Soweit sich der Kläger gegen die Auf hebung der Verfahrensaussetzung in dem Verfahren Y wendet, fehlt es an einer Beschwer. Ist nämlich in einem Beschluß über die Aussetzung des Verfahrens nach § 74 FGO als Endzeitpunkt der Verfahrensaussetzung ein bestimmtes Ereignis, etwa -- wie hier -- das Ergehen einer bestimmten Verwaltungsentscheidung, bezeichnet, so endet die Aussetzung des Verfahrens und verliert der Beschluß nach § 74 FGO seine Wirkung, sobald dieses Ereignis eintritt (Urteil des Bundesgerichtshofs vom 24. Januar 1989 XI ZR 75/88, Neue Juristische Wochenschrift 1989, 1729; Ziemer/Haarmann/Lohse/Beermann, Rechtsschutz in Steuersachen, Rdnr. 8004; Baumbach/Lauterbach/Albers/Hartmann, Zivilprozeßordnung, 53. Aufl., § 150 Rdnr. 4).

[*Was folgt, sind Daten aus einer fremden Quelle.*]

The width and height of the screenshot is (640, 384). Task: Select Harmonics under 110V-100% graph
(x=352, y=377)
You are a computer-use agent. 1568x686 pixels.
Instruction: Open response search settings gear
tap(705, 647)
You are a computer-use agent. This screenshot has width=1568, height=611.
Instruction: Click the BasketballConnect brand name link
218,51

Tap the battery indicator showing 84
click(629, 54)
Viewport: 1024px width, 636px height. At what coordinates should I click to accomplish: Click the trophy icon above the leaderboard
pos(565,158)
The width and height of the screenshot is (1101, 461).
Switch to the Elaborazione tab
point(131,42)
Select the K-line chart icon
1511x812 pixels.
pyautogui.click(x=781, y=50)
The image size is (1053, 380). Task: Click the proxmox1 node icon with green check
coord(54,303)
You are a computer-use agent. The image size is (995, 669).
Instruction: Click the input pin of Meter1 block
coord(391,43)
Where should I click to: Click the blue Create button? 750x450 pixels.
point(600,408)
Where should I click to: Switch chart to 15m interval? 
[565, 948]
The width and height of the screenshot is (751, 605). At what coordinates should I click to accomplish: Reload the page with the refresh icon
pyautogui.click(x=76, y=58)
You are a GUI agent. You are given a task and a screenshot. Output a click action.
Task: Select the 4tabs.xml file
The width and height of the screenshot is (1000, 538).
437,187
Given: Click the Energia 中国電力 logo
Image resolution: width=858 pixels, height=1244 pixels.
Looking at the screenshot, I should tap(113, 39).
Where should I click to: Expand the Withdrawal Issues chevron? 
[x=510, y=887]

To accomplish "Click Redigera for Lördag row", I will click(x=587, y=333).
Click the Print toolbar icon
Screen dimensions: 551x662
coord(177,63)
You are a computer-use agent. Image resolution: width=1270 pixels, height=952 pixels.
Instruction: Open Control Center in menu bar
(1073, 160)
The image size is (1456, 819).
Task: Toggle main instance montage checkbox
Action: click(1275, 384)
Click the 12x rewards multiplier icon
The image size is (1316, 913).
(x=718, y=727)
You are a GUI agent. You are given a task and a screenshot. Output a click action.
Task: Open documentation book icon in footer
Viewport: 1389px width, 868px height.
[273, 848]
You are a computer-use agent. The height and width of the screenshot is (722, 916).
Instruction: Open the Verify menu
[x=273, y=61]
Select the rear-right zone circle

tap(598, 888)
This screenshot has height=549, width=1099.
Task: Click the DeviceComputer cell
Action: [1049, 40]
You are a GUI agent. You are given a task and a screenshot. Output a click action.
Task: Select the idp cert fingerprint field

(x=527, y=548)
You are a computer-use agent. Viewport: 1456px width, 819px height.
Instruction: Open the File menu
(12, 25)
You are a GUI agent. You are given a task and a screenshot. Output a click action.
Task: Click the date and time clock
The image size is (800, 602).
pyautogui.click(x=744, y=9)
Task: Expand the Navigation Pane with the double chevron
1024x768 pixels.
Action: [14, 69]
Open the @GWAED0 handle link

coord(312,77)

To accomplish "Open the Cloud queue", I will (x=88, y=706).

Hier war die Verfahrensaussetzung bis zur Entscheidung des FA über die gesonderte Feststellung der geltend gemachten Verluste ausgesetzt worden. Die Entscheidung ist inzwischen ergangen. Auch das FA G hat im übrigen die dort geltend gemachten Verluste des Klägers festgestellt. Damit endete die Verfahrensaussetzung, ohne daß dies von einem Beschluß des FG abhängig war.

Der angefochtene Beschluß hat deshalb im Hinblick auf das Verfahren Y nur deklaratorische Bedeutung. Ein Rechtsschutzbedürfnis für die Beschwerde ist insoweit nicht erkennbar.

Im Ergebnis das gleiche gilt hinsichtlich der Aufhebung der Verfahrensaussetzung in dem Verfahren X. Das FG hat die Verfahrensaussetzung zwar durch die "Entscheidung" in dem Verfahren X befristet, die bislang nicht ergangen ist. Bei sinnentsprechender Auslegung ist jedoch der Aussetzungsbeschluß des FG in dem Verfahren X nicht dahin zu verstehen, daß dieses Verfahren bis zum Ergehen einer Entscheidung in dem Verfahren Y ausgesetzt werden sollte. Denn es fehlt an einem Anhaltspunkt dafür, daß das FG die Entscheidung in dem Verfahren X zurückstellen wollte und nicht vielmehr meinte, das Verfahren X solle ausgesetzt sein, solange eine Entscheidung in dem Verfahren Y nicht vorbereitet werden kann, im Ergebnis also: solange die Aussetzung in diesem Verfahren fortdauert.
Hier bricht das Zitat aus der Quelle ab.